**Exercise data**
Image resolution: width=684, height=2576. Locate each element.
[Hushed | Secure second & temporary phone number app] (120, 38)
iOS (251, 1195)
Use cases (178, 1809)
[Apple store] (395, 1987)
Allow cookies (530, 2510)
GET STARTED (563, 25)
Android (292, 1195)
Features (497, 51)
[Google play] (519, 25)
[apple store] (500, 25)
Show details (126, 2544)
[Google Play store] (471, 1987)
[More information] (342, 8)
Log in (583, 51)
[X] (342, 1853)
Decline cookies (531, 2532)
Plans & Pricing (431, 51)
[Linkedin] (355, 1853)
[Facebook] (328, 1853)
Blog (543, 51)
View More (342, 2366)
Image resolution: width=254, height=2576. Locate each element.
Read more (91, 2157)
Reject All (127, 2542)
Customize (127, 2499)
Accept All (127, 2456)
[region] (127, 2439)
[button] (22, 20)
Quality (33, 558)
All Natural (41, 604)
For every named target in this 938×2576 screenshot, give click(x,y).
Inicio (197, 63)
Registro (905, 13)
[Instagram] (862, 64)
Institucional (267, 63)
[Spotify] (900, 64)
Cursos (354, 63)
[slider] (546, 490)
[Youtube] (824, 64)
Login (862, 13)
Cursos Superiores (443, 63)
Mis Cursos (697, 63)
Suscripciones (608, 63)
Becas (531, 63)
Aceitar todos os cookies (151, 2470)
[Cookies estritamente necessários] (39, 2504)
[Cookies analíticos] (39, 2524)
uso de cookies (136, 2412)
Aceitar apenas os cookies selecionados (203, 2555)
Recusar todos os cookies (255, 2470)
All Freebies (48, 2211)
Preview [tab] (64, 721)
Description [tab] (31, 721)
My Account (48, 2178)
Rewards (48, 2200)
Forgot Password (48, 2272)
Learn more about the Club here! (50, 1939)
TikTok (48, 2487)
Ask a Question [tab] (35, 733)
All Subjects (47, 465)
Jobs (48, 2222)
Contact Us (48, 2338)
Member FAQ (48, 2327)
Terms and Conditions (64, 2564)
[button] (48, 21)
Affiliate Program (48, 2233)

**Exercise requirements**
Everything from the line containing "[button] (22, 20)" to the last line of the material above must be copied exactly, and only that.

**Response to this exercise**
[button] (22, 20)
Quality (33, 558)
All Natural (41, 604)
For every named target in this 938×2576 screenshot, give click(x,y).
Inicio (197, 63)
Registro (905, 13)
[Instagram] (862, 64)
Institucional (267, 63)
[Spotify] (900, 64)
Cursos (354, 63)
[slider] (546, 490)
[Youtube] (824, 64)
Login (862, 13)
Cursos Superiores (443, 63)
Mis Cursos (697, 63)
Suscripciones (608, 63)
Becas (531, 63)
Aceitar todos os cookies (151, 2470)
[Cookies estritamente necessários] (39, 2504)
[Cookies analíticos] (39, 2524)
uso de cookies (136, 2412)
Aceitar apenas os cookies selecionados (203, 2555)
Recusar todos os cookies (255, 2470)
All Freebies (48, 2211)
Preview [tab] (64, 721)
Description [tab] (31, 721)
My Account (48, 2178)
Rewards (48, 2200)
Forgot Password (48, 2272)
Learn more about the Club here! (50, 1939)
TikTok (48, 2487)
Ask a Question [tab] (35, 733)
All Subjects (47, 465)
Jobs (48, 2222)
Contact Us (48, 2338)
Member FAQ (48, 2327)
Terms and Conditions (64, 2564)
[button] (48, 21)
Affiliate Program (48, 2233)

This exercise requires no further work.